Of course we have differed at length on the utility of the idea of the meme. It is a matter of simple logic and natural causality. Current culture builds on what went before and provides the basis for future directions. The units of cultural change are conveniently described as memes, because this term summarises the causal similarity in process between culture and biology. The causal continuity of culture evolves by the same laws of nature as genes do, namely that change is cumulative towards more adaptive methods, with the most productive methods proving most successful. 'Productive' just means fecund, stable and durable. It is an algorithm.
For example, we can analyse Jesus Christ as a meme. This means finding out where the concept was generated, how it evolved, and how it has related to other cultural ideas. At each step we find a building on precedent that follows the same cumulative causality as genetics, continually adapting to context, with successful mutations growing and unsuccessful mutations going extinct.
A concept does not have the same physical limitations as a gene, since it can change quickly by melding with other memes, features of it can go dormant for centuries and then reappear, and its evolution is not strictly limited by physical potential, especially since words can change their meaning while a gene cannot simply change its function. However, seeing a concept as memetic enables us to place it in a real material context, obeying the same causal processes as other living systems. It is a tool of systematic cultural logic, so it is not surprising that empirical scientists generally lack interest in it.

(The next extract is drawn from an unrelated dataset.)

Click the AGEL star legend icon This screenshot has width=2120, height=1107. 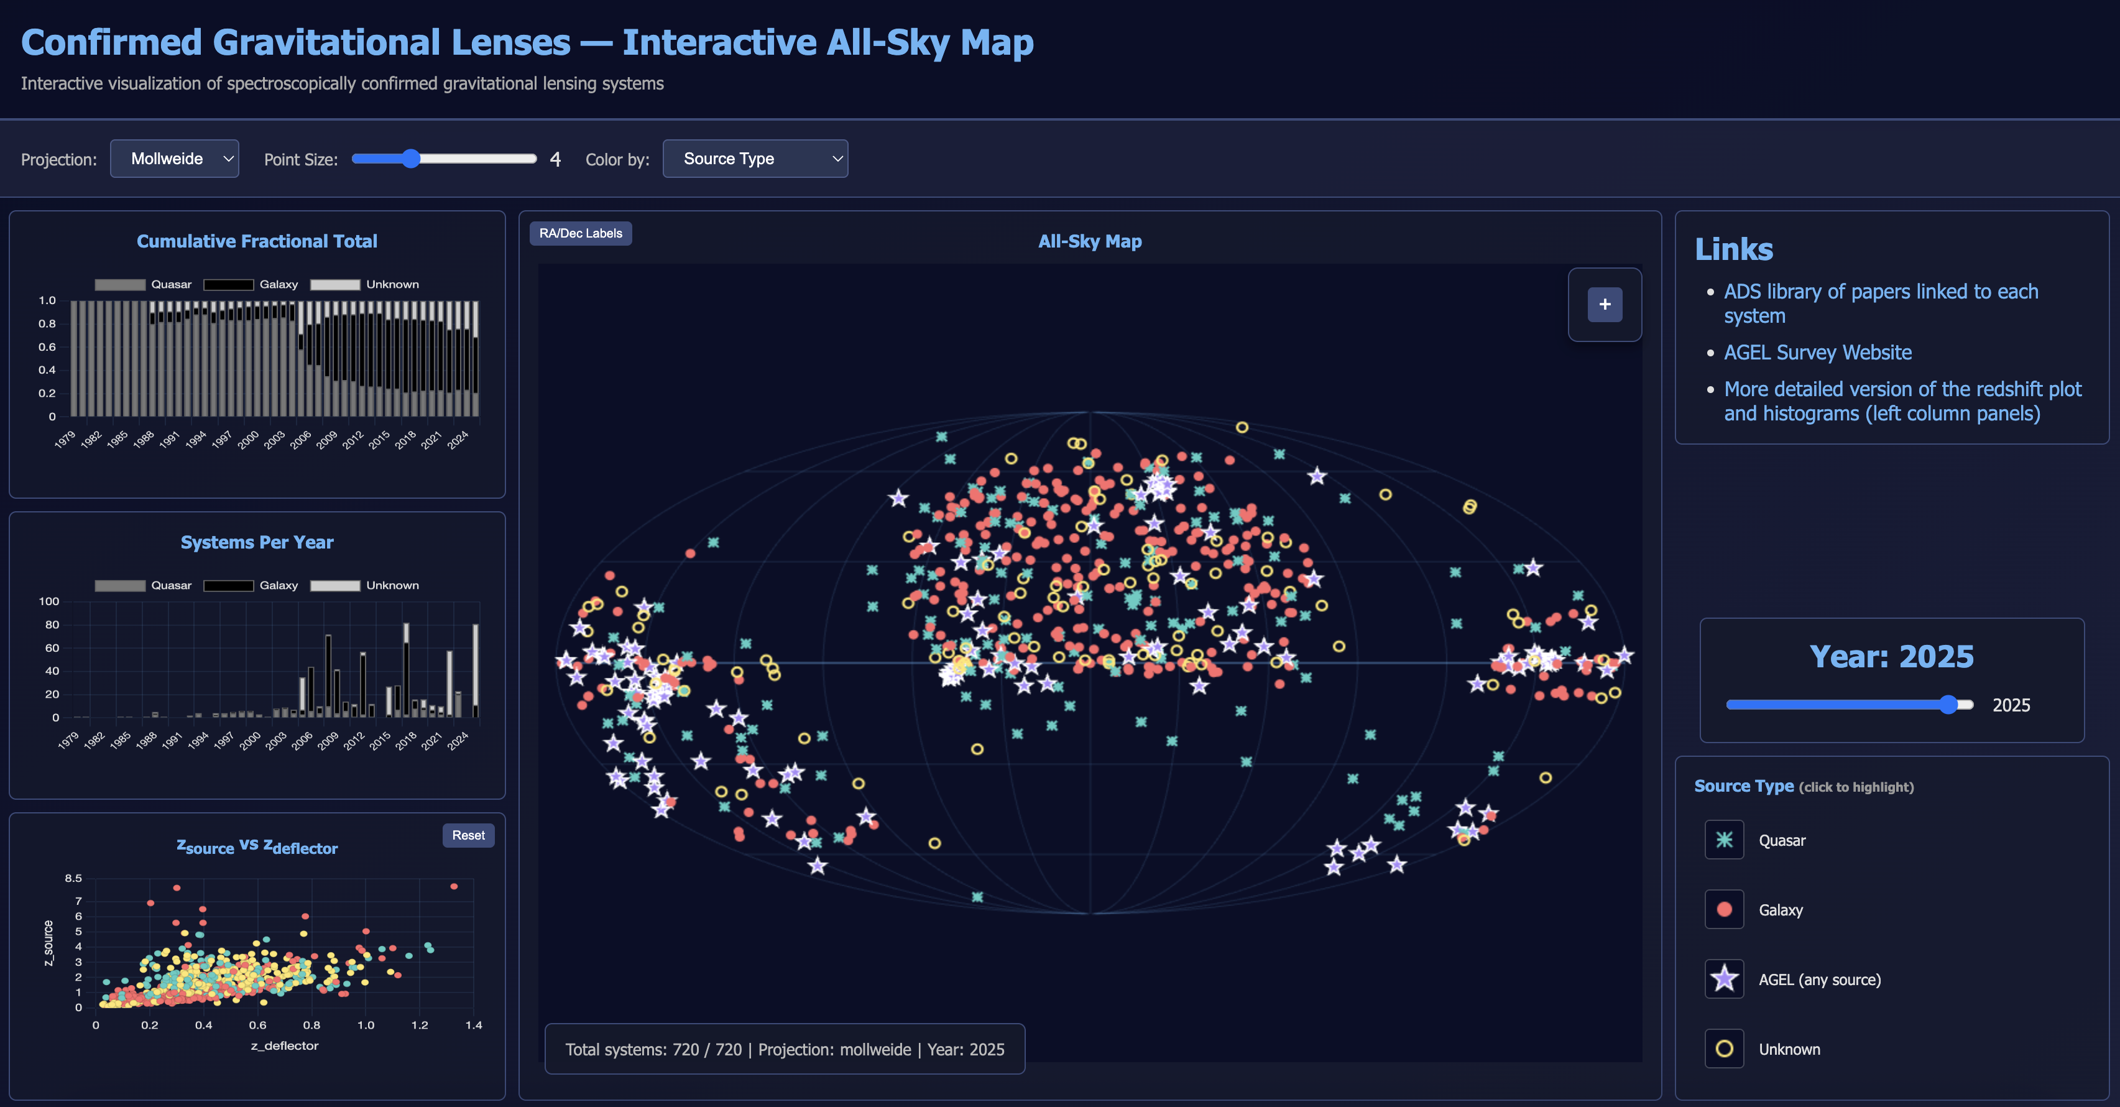point(1724,979)
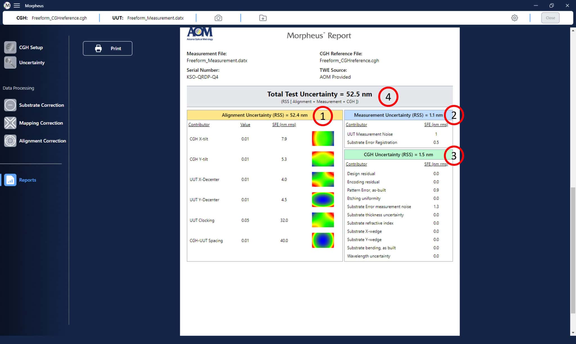Click the CGH X-tilt color map thumbnail

(323, 139)
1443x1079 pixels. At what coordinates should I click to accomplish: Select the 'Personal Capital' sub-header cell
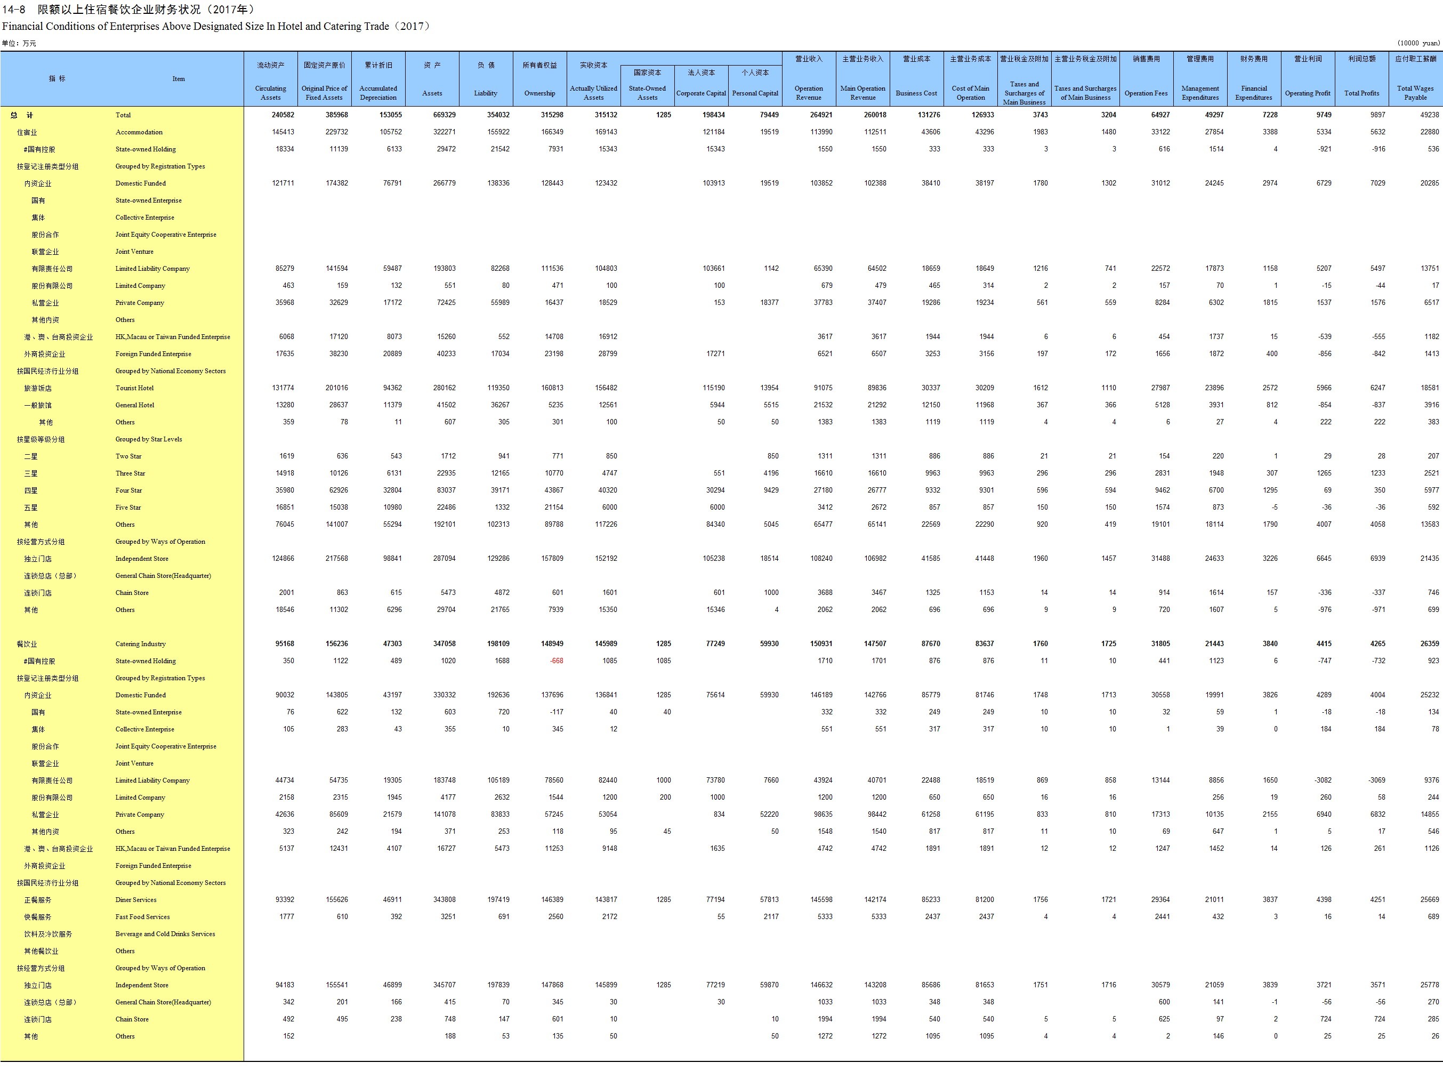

The real opposition to memetics comes from the residual metaphysical tendency to see language as inspired by supernatural entities who are beyond natural causality. If we see language and technology as evolving by the same general forces as genes, it helps to formulate a materialist explanation for religion, in which memes can be seen to have enduring value even though their content may not be a simple empirical observation but may embed complex symbolic meaning. For example the meme of Jesus Christ can evolve to adapt to a scientific materialist context.
Thanks DWill for your interest in my book review, and apologies to you and other readers if there is anything in it that is unclear.